After Donald Trump’s victory in the 2024 election, Franklin Graham offered his thanks to God. “I thank God that @realDonaldTrump won this election!” he wrote on X. “This win is historic in many ways. Millions and millions of people were praying, and I believe God heard their prayers.” He declared the president’s win a win for various issues, including unborn children {despite Trump’s more permissive stance on abortion), the economy, farmers, and national security, amongst other things. Graham has expressed his support for the former president throughout the election, framing his opposition as anti-God. “America is under attack by an immoral, anti-God agenda that would like to change our country foundationally forever. The choice is clear, and you are responsible for how you vote,” he warned prior to the election.
Despite his support, Graham has been clear that he believes America is in dire need of change. But he doesn’t think Trump will be the one to fix the country. Just before the election, he told CBN “God’s the only one who can fix this country.” He added, “Donald Trump’s not going to be able to fix it. There’s other problems he can address and I think fix, but what we’ve done is we’ve turned our back on God as a nation, and we have accepted things — moral issues that politicians have made political, like abortion, homosexuality, these types of things the church has kind of caved on.”
He stated Americans needed to have their hearts changed. “Our country, I believe, is doomed unless we repent of our sins. And call upon the name of the Almighty God and His Son, Jesus Christ, and turn from those sins.” Worse, Graham lamented, the church has participated in the growing sinfulness of the nation. “We should be embarrassed,” he said. “We should never accept it within the church, and, unfortunately, in many churches have accepted sin, and the practice of sin within this congregation.” Arizona Christian University revealed in a recent American Worldview Inventory that only 6% of professing Christians hold what could be considered a Christian worldview, while the majority fall into “syncretism,” a mixture of beliefs drawing from various philosophies.
Robert Bortins, CEO of the Christian educational curriculum Classical Conversations, lamented the growing cultural Christianity of the nation based on the data. “This data clearly shows that although many people identify as Christians, most have no idea what it means to actually be a Christian,” he wrote. “These people could be referred to as cultural Christians, which are individuals that claim to be Christian but instead are shaped and molded by the world rather than by God’s holy Word.

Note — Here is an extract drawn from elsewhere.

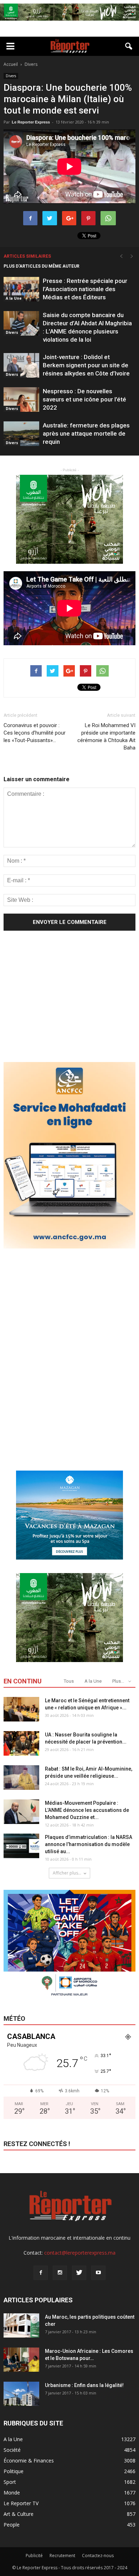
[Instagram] (60, 2273)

As a result, America’s spiritual health has been cursed by cultural Christianity.” The solution, he wrote, was to pursue CS Lewis’s so-called First Principles. “CS Lewis said that as Christians we need to act on what he called First Principles. God is the first thing and the world and its possessions are second things. For example, when we strive for the world, we end up losing everything in the end. However, when we strive for God, we get God and everything else for eternity. So, if you put second things first you will miss out on God and in the end, you will eventually lose everything you have gained in the world (Matthew 6:33).”